BBK Jahresausstellung 2022 // Künstler*innen

Tomma Köhler

tomma-koehler.de

geb. 1992 in Sulingen

2013 – 2020 Prof. Andere Korpys und Prof. Markus Löffler, Klasse Raum und Körperkonzept an der Hochschule für Künste Bremen 

2018 – 2020 Prof. Asli Serbest, Klasse für Temporäre Bauten (Temporär Spaces Collective) an der Hochschule für Künste Bremen

2020 – 2021 Meisterschülerin von Prof. Andree Korpys und Prof. Markus Löffler an der Hochschule für Künste Bremen

Gewaltig, 2022, Video-Loop, Ausstellungsansicht
Gewaltig, 2022, Video-Loop, Stills
Gewaltig, 2022, Video-Loop, Stills

Gewaltig, 2022, Video-Loop, Stills

Tomma Köhler hat sich nicht mit einer abgeschlossenen Arbeit beworben, sondern mit einem Arbeitsvorhaben mit einem Video-Loop als Ergebnis. Ausgehend von ihren letzten Arbeiten, die sich an der Grenze zwischen Skulptur und Maske bewegen, hat Tomma Köhler ihre Arbeitsweise weiter entwickelt und stellt die Interaktion mit einem gewaltigen Körper, der viel größer ist als sie selbst, in den Mittelpunkt. In Zusammenarbeit mit einem Gewandmeister schuf sie ein hinreißendes Objekt, ca. 1,70 x 9 x 1,50 Meter groß und 120 kg schwer. Es war ein Riesenaufwand, dieses Teil für einen Video-Loop zu bauen und ist bislang die größte Vorbereitungsarbeit von Tomma Köhler für einen Film. Das Körperwesen hat keine Hautfarbe, um eine Rasse, keine rosa oder blaue Farbe, um ein Geschlecht zu imitieren. Tomma Köhler möchte nicht rassistisch sein, keine Hautfarbe ignorieren. Kein Geschlecht, kein Gender soll zu erkennen sein, das lila Wesen steht für Queerness.

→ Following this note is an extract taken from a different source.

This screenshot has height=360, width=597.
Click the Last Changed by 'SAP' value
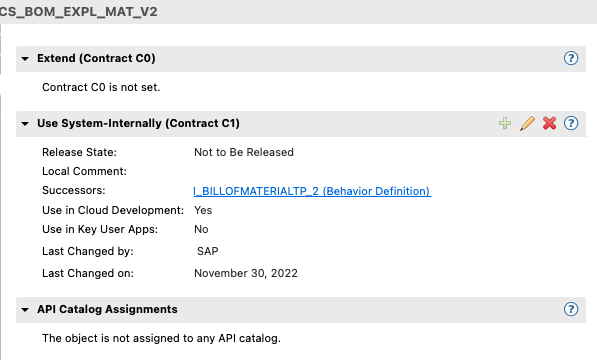pyautogui.click(x=208, y=251)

Als Ort des Geschehens wurde das Hallenbad in ihrem Heimatort Sulingen ausgewählt. Anfangs hätte sich Tomma Köhler gut vorstellen können, an einem anderen, ihr nicht so gut bekanntem Ort zu arbeiten, aber jetzt hat sie sich gewissermaßen auf eine Reise in ihre eigene Kindheit und Jugend gemacht und hat sich einen Raum angeeignet, der viel mit Angst und Unsicherheiten besetzt war. Denn besonders in der Jugend ist das eigene Körpergefühlt oftmals mit Unwohlsein verbunden.

Dieses Schwimmbad als Bühne ist für Tomma Köhler ein perfekter Ort für ihre künstlerische Auseinandersetzung mit Körper, Skulptur, Objekt und Performance. Sie arbeitet im Spannungsfeld von Unsicherheit, Nacktheit, Verletzlichkeit, Stolz und Mut. Der große Körper wird performativ erkundet, befühlt, geliebt, umarmt, bespielt. Wie eine Erstickende windet sie sich unter dem Objekt heraus, erklettert das Wesen, zwängt sich in die Dellen und Mulden, schiebt sich darunter hervor, ruht sich auf ihm aus, schmiegt sich an, kuschelt mit ihm, lässt sich vom Rücken herunterfallen, versucht sich zu verstecken, sucht vielleicht nach Nahrung.

Der Film ist gekennzeichnet durch langsame Kamerafahrten über das Objekt, zeigt Tomma Köhlers Interaktion mit ihm, es werden Einzelbilder dazu geschnitten, Eindrücke von Architektur und andere Detailaufnahmen. Weiterhin wird der Film durch Untertitel strukturiert, der erste Teil berichtet von einem Traum, der zweite von konkreten Erinnerungen.
„Ein wiederkehrender Traum, etwas Großes, das sich um etwas Kleines herumdreht, es umschlingt… es zieht im Bauch und kribbelt in der Brust
Fühlen, anfassen, aufwachen…“
Und die Erinnerung: „Es riecht nach Chlor und etwas Urin, wenn ich mich auf die Bank in der Umkleidekabine stelle, es passt immer nur ein Teil meines Körpers in den kleinen quadratischen Spiegel“. Gedanken aus der Umkleidekabine: ist der Bauch auch flach genug? Body Positivity: die unrealistischen und diskriminierenden Schönheitsideale unserer Zeit verändern sich: jeder Körper ist auf seine Weise anders und richtig – egal ob er dünner oder dicker ist.